The Central Intercollegiate Athletic Association has held its popular postseason basketball tournament in North Carolina every year since 1994.
But that’s about to change.
Beginning in 2021, the event will move from the conference’s home base of Charlotte to Baltimore in a shift commissioner Jacqie McWilliams described as both bittersweet and necessary.
“Our headquarters are here in the city of Charlotte, so it’s easy for us to be here in the community and organize,” McWilliams said. “It’s less travel for us, less cost. But at the end of the day, surveys have shown that fans have wanted us to consider other sites.”
The CIAA’s Board of Directors announced last week that Baltimore’s Royal Farms Arena has been chosen as the site of the conference’s men’s and women’s tournaments for 2021-23.
It was a decision the board’s chairman said was based on the strength of Baltimore’s bid, which included a $1.5 million contribution to the CIAA’s scholarship fund and other financial incentives.
But Fayetteville State chancellor Dr. James A. Anderson also suggested that Charlotte may have taken the nation’s oldest Historically Black Colleges and Universities conference for granted after 13 years as the tournament’s host.
The Queen City’s unsuccessful bid included only two days of games scheduled for the 20,200-seat Spectrum Arena, with the majority of the event relegated to the older, smaller Bojangles Arena outside the uptown area.
It’s an arrangement that will be in effect for the remaining two years of the current contract.
“When I first came here as chancellor 10½ years ago, the tournament had the whole week at Spectrum,” Anderson said. “Now it’s been reduced to two days, Friday and Saturday.
“In fact, the ownership there did something I think was very unprofessional this year by scheduling two Charlotte Hornets games and that fake wrestling event during the week, never conferring with us or asking how we felt about it. They just took those days on their own.”
In addition to the problems with Spectrum Arena management, Anderson said that local hotels have become guilty of price gouging during tournament week while restaurants have begun charging an extra “CIAA tax,” factors that have contributed to a noticeable decline in attendance in recent years.

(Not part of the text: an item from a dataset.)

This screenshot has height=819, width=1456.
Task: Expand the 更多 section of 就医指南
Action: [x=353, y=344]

Those are things, Anderson said, that are “really is going to hurt the city.”
According to Laura White, director of communications for the Charlotte Regional Visitors Authority, the CIAA tournament generated $28.8 million in direct spending and $50.5 million in economic impact to the city in 2018.
Although she said that CRVA officials are confident that they put together a competitive bid and that the loss of revenue will be made up through the scheduling of other events — including the 2020 Republican Convention — Charlotte City Councilman James Mitchell was critical of the city’s effort to keep the CIAA Tournament.

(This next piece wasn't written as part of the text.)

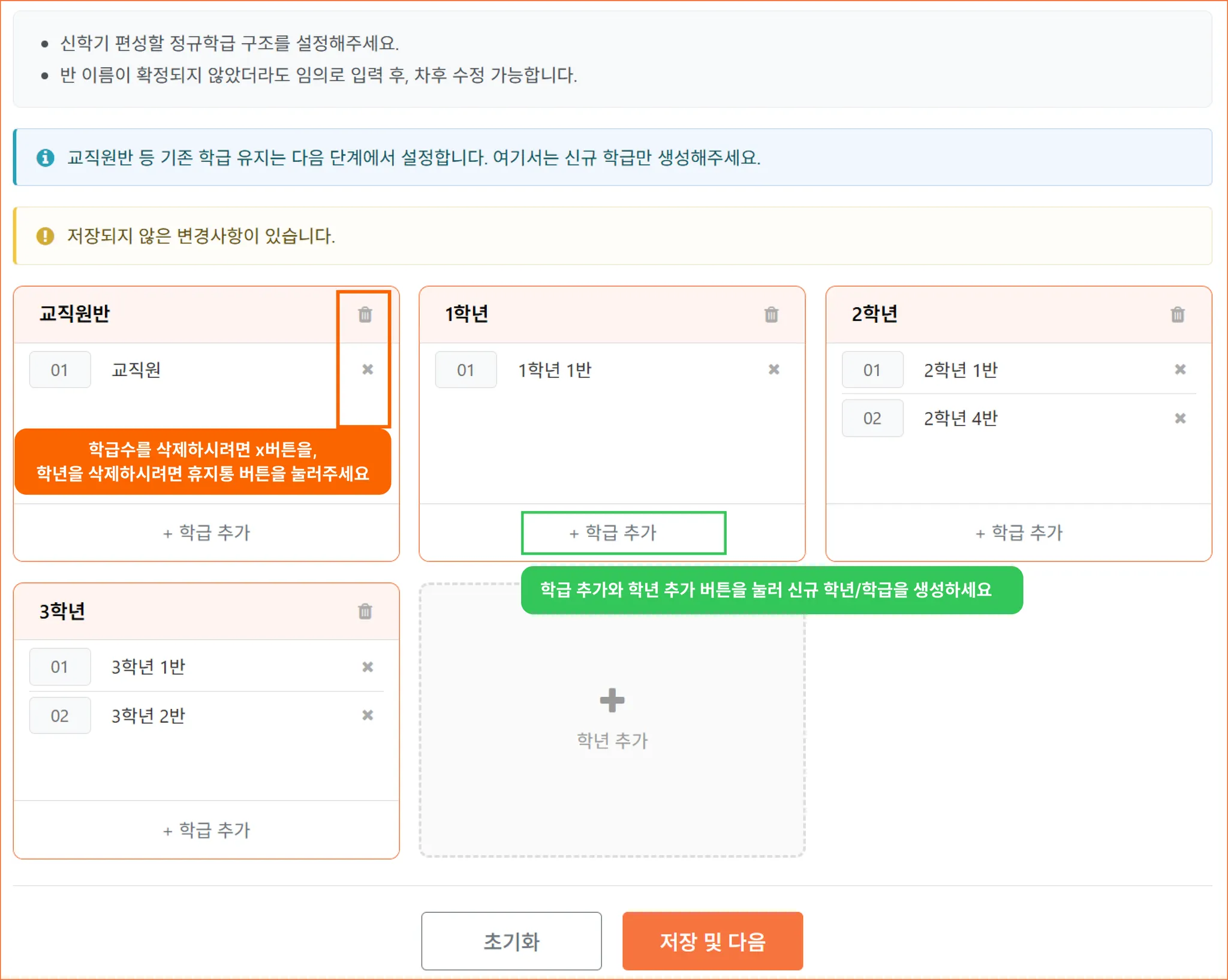Click the 학년 추가 label
The height and width of the screenshot is (980, 1228).
[612, 741]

He called Charlotte’s bid “piss poor,” saying it was “a proposal to lose.”
“We submitted a bad bid,” Mitchell told Charlotte television station WSOC. “I hope the citizens are not mad at the CIAA. They did make a good business decision to go to Baltimore.”
Besides Baltimore and Charlotte, Norfolk, Va., was also considered as a potential tournament host.
CIAA commissioner McWilliams said that Baltimore’s bid stood out above the others because of its financial package, the ability to play all games in a main arena located within walking distance of hotels and entertainment areas and a guarantee that room rates will be priced fairly.
The latter is possible because the city owns several major downtown hotels.
McWilliams said that the city of Baltimore and state of Maryland have also pledged their support to help offset some of the costs involved with staging the weeklong tournament. That includes use of the Baltimore Convention Center for nonbasketball events such as the annual cheerleader competition and step shows.
“We can own the city in Baltimore during the end of February,” she said. “We used to here (in Charlotte), but there are other things that are compressing us here.”
Another benefit to the move is that for the first time in more than two decades, it will bring the tournament closer to the league’s northernmost members. Officials at Bowie State, the only conference school located in Maryland, are especially excited about the opportunity to serve as the event’s host.
“Nobody likes change, but there will be change,” McWilliams said. “What you can do is look forward to what opportunities we have for our members up north. This is a chance to engage new fans, new alumni in the Northeast market.”
This won’t be the first time the CIAA Tournament will be played in Baltimore. It was also held there in 1952. Among the other sites that have hosted the event, which debuted in 1946 in Washington, D.C., are Durham, Greensboro, Norfolk and Richmond, Va. The tournament’s most recent run in North Carolina has included stops in Winston-Salem and Raleigh before settling in Charlotte in 2006.
Although eight of the CIAA’s 12 current members are located in North Carolina, the dean of the conference’s men’s coaches isn’t upset about the tournament leaving the state.
“I’ve enjoyed it tremendously when it’s been in North Carolina all these years,” said Johnson C. Smith’s Steve Joyner Jr., whose teams have won three CIAA tournament titles. “I’ll miss it not being in Charlotte since it’s right down the street from our campus. But this gives the conference a chance to reset itself.”